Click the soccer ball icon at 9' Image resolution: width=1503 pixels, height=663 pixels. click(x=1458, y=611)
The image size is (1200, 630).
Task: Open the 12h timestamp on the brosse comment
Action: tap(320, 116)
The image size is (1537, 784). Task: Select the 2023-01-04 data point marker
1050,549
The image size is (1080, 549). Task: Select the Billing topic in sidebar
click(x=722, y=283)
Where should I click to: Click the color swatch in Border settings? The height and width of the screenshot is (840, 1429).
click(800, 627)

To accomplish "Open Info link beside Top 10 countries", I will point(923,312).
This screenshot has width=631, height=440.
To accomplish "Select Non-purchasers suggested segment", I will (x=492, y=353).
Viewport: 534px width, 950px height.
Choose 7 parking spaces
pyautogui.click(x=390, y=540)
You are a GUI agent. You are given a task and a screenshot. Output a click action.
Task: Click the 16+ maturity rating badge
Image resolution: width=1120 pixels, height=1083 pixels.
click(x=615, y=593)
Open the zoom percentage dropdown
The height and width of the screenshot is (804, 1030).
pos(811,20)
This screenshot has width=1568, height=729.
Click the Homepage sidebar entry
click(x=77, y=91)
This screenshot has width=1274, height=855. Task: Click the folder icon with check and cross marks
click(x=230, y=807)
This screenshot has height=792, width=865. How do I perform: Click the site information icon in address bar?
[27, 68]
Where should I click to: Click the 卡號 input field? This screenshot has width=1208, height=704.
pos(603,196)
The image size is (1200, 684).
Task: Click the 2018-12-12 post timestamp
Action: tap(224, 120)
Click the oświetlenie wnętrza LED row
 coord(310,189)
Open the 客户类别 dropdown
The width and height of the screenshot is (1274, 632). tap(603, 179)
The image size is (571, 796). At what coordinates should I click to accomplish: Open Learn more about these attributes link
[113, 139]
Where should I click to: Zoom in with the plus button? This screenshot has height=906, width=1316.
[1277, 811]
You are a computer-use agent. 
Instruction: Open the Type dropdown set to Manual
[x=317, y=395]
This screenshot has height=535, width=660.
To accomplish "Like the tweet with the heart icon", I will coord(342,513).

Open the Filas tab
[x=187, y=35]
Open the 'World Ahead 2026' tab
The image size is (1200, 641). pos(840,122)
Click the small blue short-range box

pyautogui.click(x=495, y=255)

____

> **What is being asked**: Which lines above contain the word "agent"? Show each of them.

> **Solution to this task**:
You are a GUI agent. You are given a task and a screenshot. Output a click action.
You are a computer-use agent. 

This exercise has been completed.